As in mathematics, purely descriptive accounts need not be ontologically 
interesting. However, explanatory attempts as suggested by Chomsky (1965) 
to be a goal of linguistic theory cannot altogether avoid ontological commitment. 
What constitutes "natural classes," "similar processes," and, in short, 
linguistically significant generalizations must be determined (Chomsky, 1965; 

p. 42). 

Chomsky's (1971) expression of "standard" generative transformational 
theory proposes the generation of quadruples (P,s,d,S) where P is a phonetic 
representation, s is a surface structure, d is a deep structure, and S is a 
semantic representation. No ordering of these structures is intended.

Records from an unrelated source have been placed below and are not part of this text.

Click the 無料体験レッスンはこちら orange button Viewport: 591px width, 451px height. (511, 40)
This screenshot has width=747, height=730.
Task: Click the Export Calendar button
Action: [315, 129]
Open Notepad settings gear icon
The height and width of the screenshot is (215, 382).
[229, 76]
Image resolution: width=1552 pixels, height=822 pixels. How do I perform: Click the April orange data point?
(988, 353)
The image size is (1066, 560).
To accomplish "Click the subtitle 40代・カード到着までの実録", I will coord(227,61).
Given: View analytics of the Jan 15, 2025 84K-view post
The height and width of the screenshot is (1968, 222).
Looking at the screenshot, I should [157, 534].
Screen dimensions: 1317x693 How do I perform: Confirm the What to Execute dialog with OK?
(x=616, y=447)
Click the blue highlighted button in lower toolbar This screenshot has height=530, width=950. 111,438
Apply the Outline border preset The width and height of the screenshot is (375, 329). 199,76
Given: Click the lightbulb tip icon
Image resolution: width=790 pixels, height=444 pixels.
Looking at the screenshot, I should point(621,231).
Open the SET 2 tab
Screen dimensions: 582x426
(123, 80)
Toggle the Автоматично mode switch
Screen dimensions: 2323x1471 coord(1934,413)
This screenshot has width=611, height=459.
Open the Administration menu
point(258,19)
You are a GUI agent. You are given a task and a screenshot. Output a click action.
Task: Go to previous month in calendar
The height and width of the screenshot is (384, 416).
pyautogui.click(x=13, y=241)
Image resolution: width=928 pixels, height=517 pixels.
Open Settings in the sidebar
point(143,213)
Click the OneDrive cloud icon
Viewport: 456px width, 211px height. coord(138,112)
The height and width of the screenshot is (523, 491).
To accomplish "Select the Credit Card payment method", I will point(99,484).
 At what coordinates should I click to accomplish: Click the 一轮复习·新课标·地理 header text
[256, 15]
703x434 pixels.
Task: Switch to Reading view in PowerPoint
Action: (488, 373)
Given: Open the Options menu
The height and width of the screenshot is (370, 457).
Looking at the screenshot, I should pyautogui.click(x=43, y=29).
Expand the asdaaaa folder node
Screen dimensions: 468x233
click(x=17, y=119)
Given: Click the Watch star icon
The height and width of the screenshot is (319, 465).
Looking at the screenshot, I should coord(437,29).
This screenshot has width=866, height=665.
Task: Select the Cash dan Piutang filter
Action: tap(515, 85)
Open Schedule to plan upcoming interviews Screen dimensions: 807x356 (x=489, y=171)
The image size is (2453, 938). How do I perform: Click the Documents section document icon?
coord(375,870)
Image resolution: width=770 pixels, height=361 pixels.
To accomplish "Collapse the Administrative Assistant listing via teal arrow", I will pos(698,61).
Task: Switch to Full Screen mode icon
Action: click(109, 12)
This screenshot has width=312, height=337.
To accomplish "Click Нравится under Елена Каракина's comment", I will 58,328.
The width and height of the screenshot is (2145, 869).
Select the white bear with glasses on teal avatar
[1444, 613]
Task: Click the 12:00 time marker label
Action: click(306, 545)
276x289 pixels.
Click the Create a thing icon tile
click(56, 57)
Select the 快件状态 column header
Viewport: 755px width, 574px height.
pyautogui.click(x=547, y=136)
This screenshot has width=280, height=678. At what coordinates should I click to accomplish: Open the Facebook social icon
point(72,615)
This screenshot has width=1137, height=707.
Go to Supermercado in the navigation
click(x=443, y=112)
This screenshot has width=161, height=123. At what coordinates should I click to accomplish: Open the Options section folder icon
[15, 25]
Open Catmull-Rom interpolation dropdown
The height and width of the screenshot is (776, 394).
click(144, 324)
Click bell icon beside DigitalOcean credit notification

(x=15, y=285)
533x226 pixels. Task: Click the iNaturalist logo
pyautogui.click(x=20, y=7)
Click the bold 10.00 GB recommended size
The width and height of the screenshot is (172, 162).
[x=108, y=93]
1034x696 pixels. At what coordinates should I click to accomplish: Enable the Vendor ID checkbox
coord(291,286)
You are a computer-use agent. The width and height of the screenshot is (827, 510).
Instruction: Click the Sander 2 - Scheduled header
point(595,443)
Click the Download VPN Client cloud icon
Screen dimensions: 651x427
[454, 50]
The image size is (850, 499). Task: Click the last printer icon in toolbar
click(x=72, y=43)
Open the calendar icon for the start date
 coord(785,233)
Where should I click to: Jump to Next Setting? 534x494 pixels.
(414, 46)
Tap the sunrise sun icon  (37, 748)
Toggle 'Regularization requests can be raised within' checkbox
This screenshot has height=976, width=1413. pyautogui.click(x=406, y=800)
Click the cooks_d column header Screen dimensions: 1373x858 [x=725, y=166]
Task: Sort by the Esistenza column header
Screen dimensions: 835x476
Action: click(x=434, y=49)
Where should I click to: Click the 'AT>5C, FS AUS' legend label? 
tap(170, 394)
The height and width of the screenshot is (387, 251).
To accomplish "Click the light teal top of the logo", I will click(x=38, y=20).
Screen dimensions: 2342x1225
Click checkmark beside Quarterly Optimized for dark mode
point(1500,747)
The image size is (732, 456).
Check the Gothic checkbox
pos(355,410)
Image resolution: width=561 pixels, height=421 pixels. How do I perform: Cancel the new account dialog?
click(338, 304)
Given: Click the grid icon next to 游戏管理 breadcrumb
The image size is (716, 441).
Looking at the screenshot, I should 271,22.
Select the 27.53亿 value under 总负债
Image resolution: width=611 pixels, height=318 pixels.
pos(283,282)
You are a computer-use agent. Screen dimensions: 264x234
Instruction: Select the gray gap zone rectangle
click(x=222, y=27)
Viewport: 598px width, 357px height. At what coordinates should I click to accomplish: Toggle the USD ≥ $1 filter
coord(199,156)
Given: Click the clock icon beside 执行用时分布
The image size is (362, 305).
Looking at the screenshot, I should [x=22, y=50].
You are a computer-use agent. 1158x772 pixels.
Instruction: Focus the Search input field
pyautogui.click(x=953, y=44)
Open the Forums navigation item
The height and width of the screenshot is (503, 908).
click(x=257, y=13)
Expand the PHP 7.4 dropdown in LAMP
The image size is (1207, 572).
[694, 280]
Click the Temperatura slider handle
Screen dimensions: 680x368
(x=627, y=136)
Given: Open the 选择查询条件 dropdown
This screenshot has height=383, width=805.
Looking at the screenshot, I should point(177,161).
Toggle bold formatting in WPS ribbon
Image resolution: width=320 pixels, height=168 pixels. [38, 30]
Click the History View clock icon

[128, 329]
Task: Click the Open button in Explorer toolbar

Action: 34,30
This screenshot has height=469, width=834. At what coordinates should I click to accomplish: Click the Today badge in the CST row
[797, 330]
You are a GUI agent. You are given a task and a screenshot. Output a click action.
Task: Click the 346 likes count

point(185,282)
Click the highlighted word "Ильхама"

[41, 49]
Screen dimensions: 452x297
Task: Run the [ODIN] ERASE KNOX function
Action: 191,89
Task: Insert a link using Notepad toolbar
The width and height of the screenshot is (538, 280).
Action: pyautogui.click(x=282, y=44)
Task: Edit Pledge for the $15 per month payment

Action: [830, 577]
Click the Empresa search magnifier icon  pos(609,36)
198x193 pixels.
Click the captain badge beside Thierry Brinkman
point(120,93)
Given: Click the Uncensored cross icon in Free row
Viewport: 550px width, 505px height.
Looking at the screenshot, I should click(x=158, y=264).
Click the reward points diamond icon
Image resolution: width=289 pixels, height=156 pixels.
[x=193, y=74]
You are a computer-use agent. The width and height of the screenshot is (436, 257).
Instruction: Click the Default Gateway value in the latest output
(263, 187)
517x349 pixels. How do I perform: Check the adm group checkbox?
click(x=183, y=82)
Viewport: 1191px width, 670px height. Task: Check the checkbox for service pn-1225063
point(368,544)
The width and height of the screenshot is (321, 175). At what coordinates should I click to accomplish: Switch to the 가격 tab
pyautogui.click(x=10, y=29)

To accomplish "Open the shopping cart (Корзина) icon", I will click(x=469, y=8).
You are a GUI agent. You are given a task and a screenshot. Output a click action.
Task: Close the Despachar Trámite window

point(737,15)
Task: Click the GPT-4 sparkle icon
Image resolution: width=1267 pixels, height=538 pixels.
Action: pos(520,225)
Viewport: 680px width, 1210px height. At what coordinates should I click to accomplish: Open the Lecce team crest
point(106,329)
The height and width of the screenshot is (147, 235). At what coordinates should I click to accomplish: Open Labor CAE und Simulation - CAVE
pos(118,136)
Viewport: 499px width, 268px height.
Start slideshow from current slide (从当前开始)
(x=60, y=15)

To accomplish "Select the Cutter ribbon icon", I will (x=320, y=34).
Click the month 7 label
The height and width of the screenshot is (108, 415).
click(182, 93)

To 
seriously suggest such a "direction of mapping" is, as Katz and Postal (1964) 
remark, a competence-performance category mistake of the most misleading sort. 
Yet, within each component of the grammar ordered rules are said to be necessary 
in order to achieve descriptive adequacy. Syntactic structures are usually 
defined in terms of predicates such as "precedes," "dominates," and "is labeled," 
so that transformations act as well-formedness constraints on successive 


phrase markers, 


B. The Importance of Global Constraints 


In well known arguments, Lakoff (1971) denies the autonomy of the syntactic 


component with respect to semantics. In Chomsky (1965) and in Chomsky (1971)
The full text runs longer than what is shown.